The range runs from the line containing "Task: Open the analytics chart tab" to the last line of the entries. Copy that range exactly, omitting pictures.

**Excerpted records**
———

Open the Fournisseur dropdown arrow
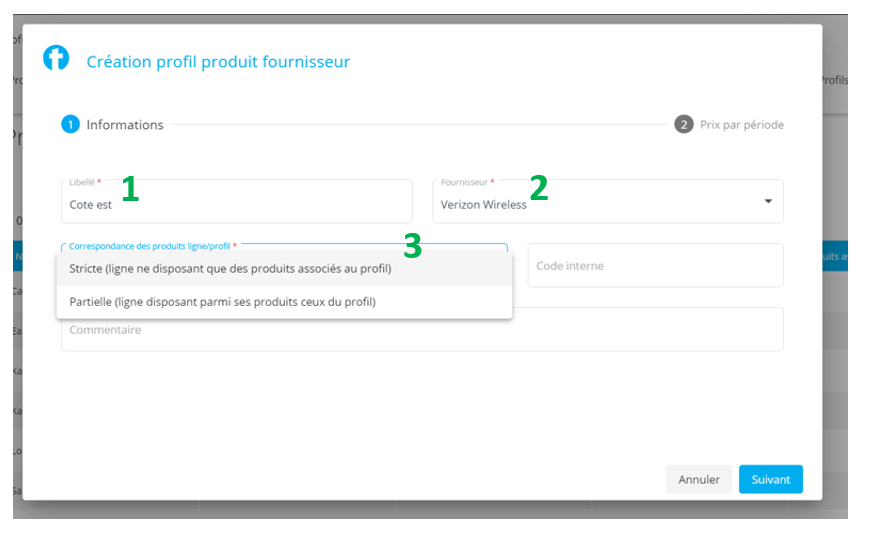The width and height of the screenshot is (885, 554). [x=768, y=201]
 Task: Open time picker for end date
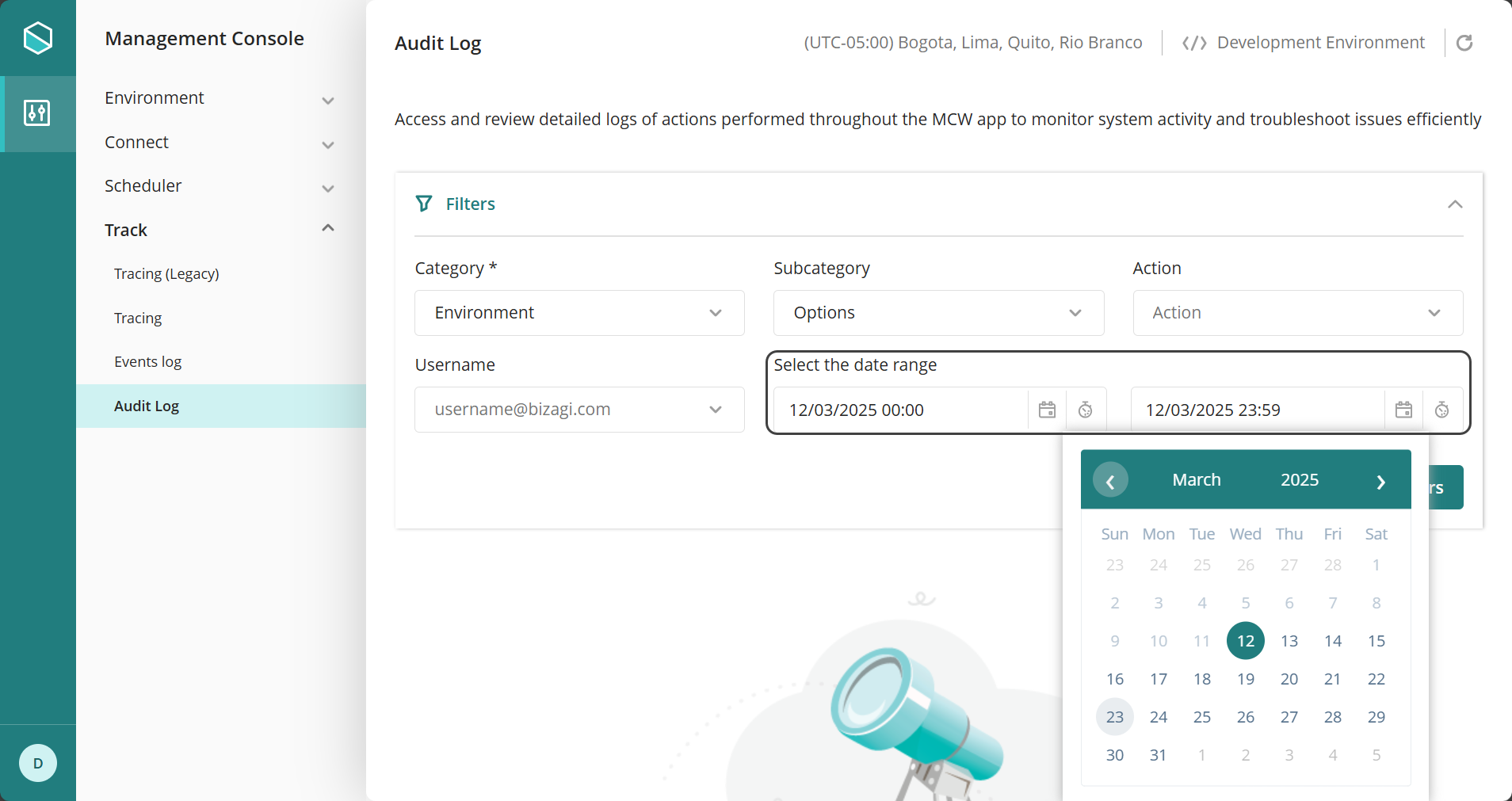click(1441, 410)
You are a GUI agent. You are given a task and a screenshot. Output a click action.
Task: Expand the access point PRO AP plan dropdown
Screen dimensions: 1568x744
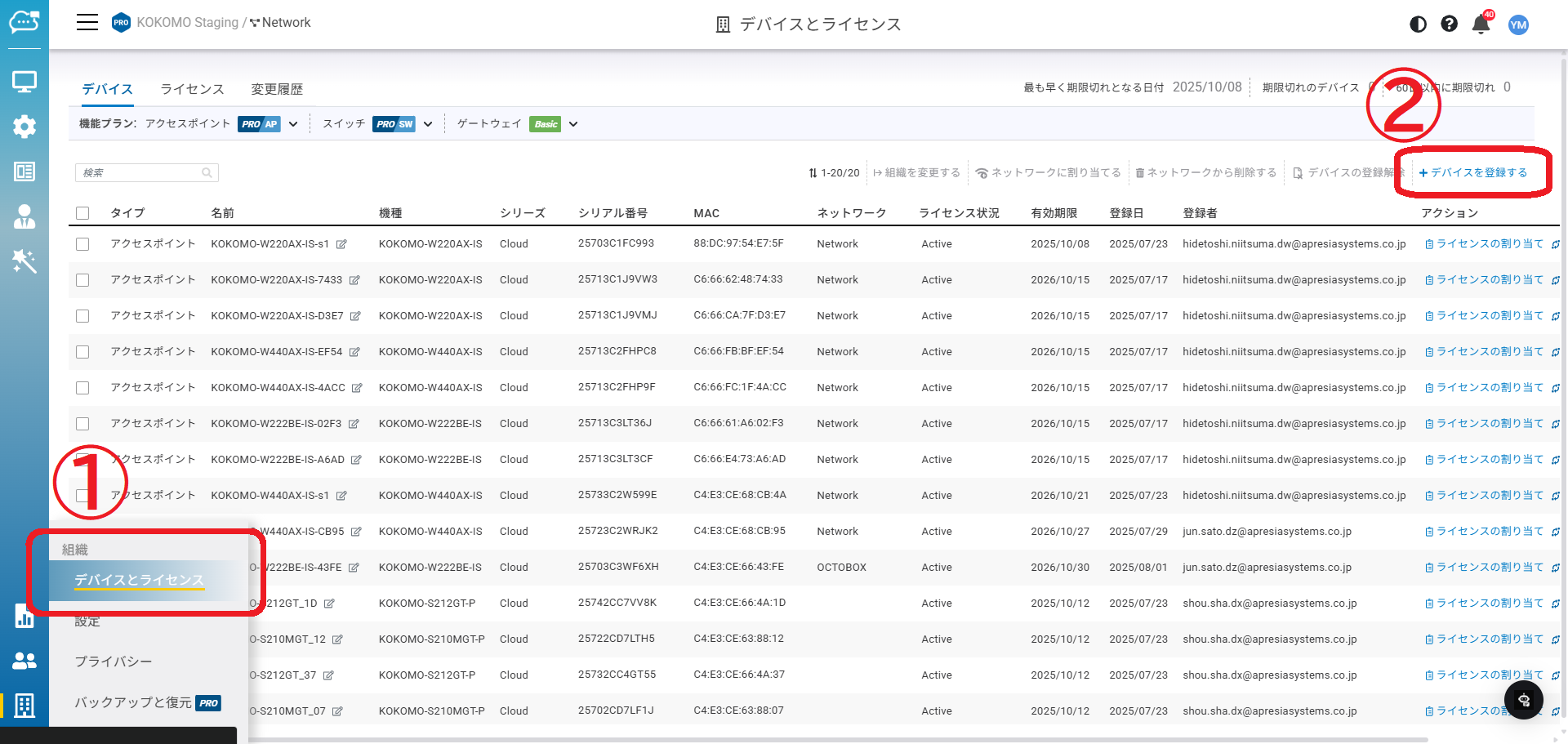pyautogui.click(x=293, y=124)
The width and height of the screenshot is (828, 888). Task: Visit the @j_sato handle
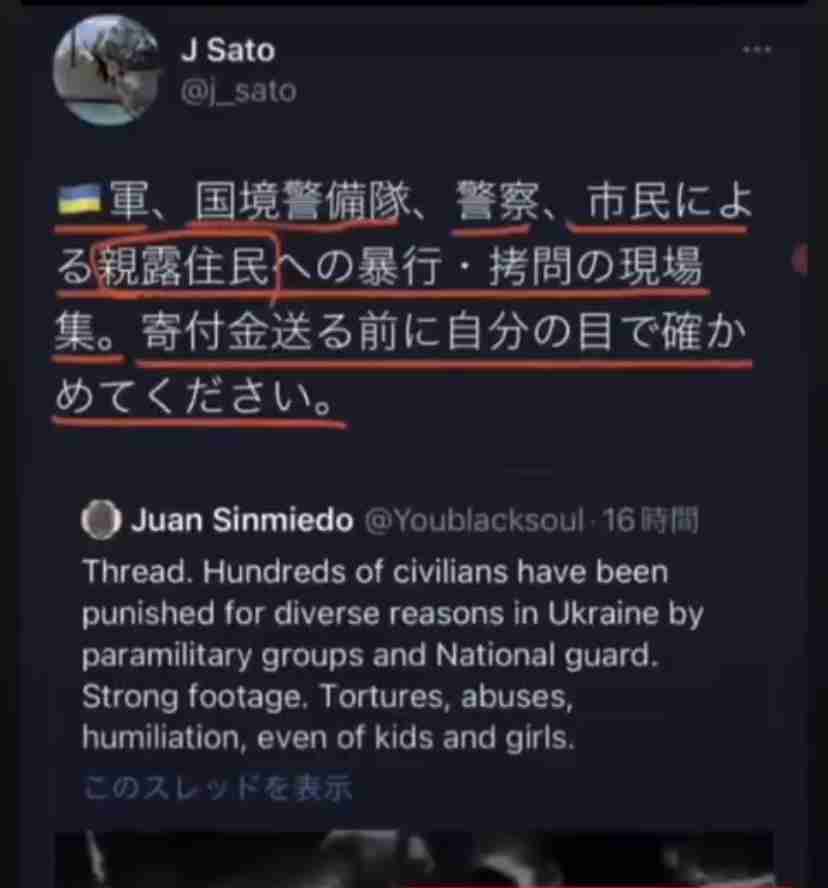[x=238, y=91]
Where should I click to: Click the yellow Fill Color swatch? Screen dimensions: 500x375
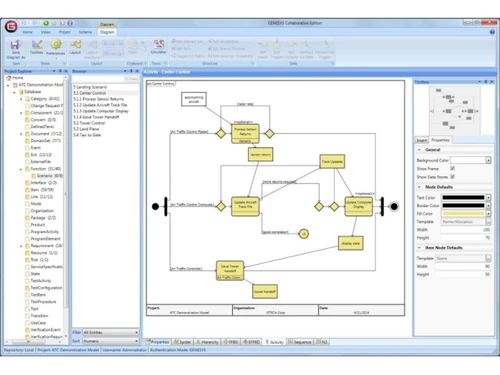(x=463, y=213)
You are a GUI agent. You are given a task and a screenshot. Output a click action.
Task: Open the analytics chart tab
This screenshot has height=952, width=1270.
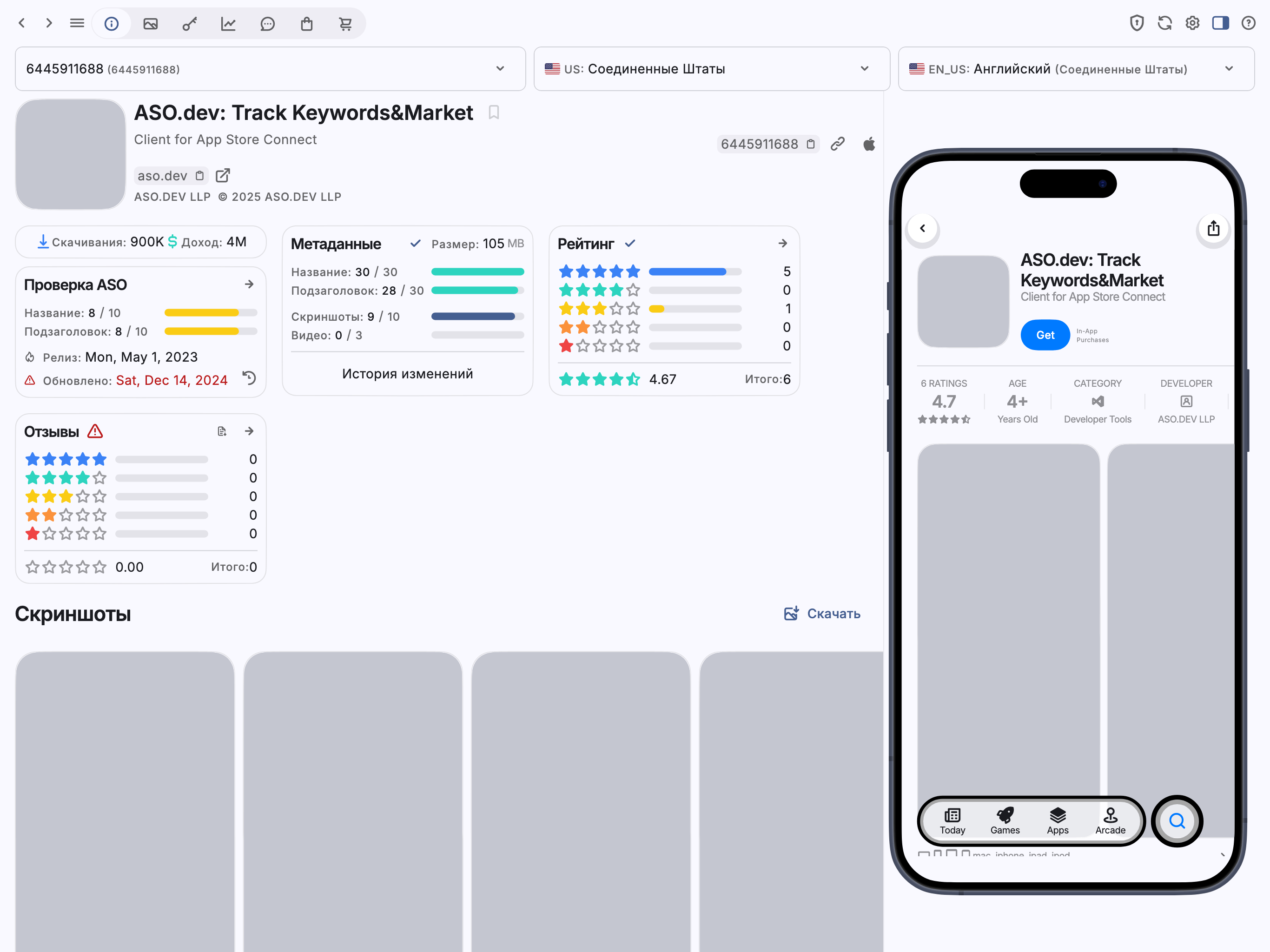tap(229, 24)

———

**Reply to the exercise**
Task: Open the analytics chart tab
This screenshot has height=952, width=1270.
tap(229, 24)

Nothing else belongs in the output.